Некогда в юности Тиресий был зряч. Но он случайно дерзкими глазами смертного увидел то, чего смертный не смеет видеть: купающуюся бессмертную богиню Палладу. И богиня, выпрыгнув из воды, вырвала у юноши глаза. Мы уже знаем: по молению матери Тиресия нимфы Харикло, подруги Паллады, Тиресий – такой же преступник поневоле, как Эдип, - получил дар провидца: дар понимать голоса птиц, волю богов и видеть грядущее.

Тиресий получил своё внутреннее виденье, т.е. прозрение своё, познание от богов в дар как плату за ослепление. Эдип сам же обретает своё прозрение в конце многострадального пути как искупление и награду. В трагедии «Эдип в Колоне» Софокла Эдип, став старцем, обогащается таким же знанием-провидением, как и Тиресий. Он видит грядущее: судьбу своих, им же самим проклятых сыновей и грядущую славу Афин, предоставивших ему в роще Эриний место вечного успокоения.

◆ ◆ ◆ ◆

◆ **Задание 1**
Перескажите фрагмент о Тиресии и Эдипе в двух предложениях.
◆ **Задание 2**
Дайте продолжение фрагмента о Тиресии и Эдипе, начиная сразу после его последней фразы.

Записи с текстом и указанием на элементы:

◆ ◆ ◆ ◆

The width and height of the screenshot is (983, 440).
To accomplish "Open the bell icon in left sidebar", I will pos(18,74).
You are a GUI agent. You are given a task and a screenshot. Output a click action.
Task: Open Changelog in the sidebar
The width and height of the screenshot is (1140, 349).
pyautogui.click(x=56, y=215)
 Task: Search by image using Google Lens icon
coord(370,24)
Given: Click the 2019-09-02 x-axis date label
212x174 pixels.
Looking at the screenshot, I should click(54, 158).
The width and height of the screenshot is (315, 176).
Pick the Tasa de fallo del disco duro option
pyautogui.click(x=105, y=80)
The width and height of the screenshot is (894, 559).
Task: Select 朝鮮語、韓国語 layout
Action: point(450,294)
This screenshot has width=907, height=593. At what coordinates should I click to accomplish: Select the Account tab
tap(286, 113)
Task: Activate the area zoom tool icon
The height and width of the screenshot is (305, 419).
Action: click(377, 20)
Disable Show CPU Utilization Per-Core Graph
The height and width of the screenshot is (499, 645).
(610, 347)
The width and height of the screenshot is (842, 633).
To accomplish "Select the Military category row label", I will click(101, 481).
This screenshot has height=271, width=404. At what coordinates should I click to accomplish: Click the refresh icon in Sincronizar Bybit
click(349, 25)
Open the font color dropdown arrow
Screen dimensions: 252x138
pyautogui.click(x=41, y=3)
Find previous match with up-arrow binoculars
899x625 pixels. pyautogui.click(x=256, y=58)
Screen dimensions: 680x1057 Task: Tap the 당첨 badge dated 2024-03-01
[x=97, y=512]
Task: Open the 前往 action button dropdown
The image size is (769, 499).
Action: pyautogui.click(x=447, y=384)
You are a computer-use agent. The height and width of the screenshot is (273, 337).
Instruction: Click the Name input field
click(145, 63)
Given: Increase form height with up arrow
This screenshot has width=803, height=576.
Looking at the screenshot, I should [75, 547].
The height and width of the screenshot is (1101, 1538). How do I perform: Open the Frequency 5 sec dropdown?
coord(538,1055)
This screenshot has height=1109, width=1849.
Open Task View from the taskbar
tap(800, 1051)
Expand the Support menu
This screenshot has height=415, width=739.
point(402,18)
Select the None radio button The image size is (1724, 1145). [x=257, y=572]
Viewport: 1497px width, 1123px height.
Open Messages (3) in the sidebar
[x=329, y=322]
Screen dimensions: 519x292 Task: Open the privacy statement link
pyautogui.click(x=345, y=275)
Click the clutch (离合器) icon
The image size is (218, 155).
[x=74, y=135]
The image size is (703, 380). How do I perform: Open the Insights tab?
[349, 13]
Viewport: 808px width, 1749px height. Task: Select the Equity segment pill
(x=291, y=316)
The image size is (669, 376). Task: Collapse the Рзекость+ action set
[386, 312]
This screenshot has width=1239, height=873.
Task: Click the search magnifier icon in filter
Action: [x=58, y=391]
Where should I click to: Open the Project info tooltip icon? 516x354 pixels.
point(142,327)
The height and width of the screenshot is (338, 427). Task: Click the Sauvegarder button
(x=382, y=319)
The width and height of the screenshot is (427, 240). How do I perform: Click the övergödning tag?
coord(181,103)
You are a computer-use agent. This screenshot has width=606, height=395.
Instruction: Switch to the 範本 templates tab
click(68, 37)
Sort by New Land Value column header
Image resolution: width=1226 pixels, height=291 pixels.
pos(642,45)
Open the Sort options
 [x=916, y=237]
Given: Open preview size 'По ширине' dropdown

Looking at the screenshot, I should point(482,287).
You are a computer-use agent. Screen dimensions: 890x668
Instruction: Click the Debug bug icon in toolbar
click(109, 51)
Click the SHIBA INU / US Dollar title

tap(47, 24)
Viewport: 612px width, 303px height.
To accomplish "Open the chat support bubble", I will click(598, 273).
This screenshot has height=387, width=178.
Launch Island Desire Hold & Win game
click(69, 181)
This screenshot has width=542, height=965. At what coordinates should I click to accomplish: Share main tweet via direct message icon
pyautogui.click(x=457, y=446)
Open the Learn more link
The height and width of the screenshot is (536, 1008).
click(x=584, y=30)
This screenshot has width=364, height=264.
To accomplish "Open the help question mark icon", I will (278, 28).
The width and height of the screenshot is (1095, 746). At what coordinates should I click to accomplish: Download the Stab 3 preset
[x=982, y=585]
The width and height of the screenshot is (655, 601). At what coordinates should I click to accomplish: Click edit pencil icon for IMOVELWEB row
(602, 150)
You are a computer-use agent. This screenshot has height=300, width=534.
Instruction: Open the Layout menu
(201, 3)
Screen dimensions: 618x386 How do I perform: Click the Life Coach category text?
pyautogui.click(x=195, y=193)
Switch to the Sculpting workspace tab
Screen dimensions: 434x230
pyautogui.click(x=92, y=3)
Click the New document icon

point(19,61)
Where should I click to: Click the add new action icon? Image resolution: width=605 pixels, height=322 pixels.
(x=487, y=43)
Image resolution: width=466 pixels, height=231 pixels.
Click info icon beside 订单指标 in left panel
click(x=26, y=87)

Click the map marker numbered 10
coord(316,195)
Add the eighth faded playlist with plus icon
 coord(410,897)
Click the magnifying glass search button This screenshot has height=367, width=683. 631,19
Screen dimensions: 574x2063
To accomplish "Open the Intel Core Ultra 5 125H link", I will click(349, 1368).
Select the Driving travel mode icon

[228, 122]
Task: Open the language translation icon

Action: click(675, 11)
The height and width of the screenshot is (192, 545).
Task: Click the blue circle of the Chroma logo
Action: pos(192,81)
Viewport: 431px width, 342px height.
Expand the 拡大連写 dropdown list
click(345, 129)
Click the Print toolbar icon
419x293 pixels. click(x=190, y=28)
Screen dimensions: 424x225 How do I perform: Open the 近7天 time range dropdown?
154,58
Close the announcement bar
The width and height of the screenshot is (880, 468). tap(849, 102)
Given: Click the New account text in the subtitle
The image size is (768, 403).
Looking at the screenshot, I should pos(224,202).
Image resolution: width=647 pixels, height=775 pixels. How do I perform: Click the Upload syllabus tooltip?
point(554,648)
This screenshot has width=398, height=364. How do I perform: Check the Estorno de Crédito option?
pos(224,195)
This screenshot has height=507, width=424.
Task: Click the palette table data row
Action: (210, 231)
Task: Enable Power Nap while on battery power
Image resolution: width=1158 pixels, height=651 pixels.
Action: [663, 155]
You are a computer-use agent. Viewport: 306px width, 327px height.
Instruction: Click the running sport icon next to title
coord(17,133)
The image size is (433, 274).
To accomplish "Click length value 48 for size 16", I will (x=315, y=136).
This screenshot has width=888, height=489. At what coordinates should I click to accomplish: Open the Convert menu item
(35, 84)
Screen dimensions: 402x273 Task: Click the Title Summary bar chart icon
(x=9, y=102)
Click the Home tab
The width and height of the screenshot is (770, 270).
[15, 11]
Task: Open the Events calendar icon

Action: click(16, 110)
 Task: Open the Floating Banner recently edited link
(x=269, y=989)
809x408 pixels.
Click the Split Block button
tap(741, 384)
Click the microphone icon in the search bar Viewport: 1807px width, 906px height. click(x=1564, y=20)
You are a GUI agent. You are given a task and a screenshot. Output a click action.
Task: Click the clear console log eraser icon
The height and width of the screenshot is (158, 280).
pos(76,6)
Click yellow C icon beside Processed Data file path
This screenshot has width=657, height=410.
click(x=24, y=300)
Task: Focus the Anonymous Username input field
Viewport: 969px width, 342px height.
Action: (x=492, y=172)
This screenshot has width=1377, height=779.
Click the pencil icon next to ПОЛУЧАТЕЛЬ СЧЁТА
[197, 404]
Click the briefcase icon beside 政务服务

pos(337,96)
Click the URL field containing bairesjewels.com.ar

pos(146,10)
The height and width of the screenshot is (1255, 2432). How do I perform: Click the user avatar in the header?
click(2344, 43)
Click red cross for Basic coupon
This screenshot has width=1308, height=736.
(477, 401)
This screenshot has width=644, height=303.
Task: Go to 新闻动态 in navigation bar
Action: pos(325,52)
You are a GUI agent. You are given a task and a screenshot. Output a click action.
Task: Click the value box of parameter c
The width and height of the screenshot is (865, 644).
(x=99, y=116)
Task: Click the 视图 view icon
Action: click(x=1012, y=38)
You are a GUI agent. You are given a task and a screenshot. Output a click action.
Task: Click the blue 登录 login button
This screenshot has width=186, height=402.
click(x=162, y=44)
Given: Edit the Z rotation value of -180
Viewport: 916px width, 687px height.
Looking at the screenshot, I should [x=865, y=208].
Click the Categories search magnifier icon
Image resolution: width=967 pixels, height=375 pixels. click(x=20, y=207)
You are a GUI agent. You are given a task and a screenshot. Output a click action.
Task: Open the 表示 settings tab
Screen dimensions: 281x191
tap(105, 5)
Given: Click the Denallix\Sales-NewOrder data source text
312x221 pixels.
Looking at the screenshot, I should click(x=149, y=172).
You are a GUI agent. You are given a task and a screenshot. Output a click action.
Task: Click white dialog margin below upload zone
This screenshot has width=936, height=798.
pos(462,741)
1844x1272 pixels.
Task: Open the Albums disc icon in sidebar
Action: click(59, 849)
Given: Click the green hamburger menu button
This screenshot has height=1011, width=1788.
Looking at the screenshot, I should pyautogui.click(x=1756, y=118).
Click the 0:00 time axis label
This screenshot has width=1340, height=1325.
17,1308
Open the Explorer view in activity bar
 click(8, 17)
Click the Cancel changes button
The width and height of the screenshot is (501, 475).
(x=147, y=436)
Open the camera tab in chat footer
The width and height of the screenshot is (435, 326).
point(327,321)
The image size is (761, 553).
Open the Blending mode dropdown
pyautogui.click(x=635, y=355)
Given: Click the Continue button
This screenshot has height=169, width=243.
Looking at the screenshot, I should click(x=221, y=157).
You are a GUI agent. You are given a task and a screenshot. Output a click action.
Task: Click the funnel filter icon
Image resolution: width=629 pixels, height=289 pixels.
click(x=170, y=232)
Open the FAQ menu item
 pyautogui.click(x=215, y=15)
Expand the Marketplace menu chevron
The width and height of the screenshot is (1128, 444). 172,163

◆ ◆ ◆ ◆

◆ **Ответ 1**
Тиресий, в юности случайно увидевший купающуюся богиню Палладу и ослеплённый ею, по молению своей матери, нимфы Харикло, получил от богов дар провидца как плату за ослепление. Эдип же сам обретает прозрение в конце многострадального пути как искупление и награду и в трагедии Софокла «Эдип в Колоне» видит грядущее: судьбу проклятых им сыновей и будущую славу Афин.

◆ **Ответ 2**
В мифологических образах провидцев – Эдипа в Колоне и Тиресия – в этих олицетворениях «зрячей слепоты» виденье открывается нам как «веденье»: его смысл переходит в новую форму. Впервые в мифе возникает идея замещения мнимой проницательности утраченного органа зрения (глаза), основного источника чувственного опыта, радости жизни и знания, часто, быть может, иллюзорного и перспективного, но восторгом красоты переполняющего сердце эллина.

Миф отчётливо высказывает, что Паллада взамен вырванных глаз даровала Тиресию ясновидение, высшее постижение тайн природы: ибо что такое понимание голосов птиц и богов, как не постижение тайн природы. И что такое ясновидение провидца, как не торжество мысли, разгадывающей грядущее и предуказывающей пути человеку среди его вечной одиссеи.

Загадка Сфинкса, разгаданная мудрым Эдипом, означала: человек. Не случайно такая ходячая энигма (загадка), почти поговорка, известная каждому встречному, попала в миф об Эдипе и была использована Софоклом.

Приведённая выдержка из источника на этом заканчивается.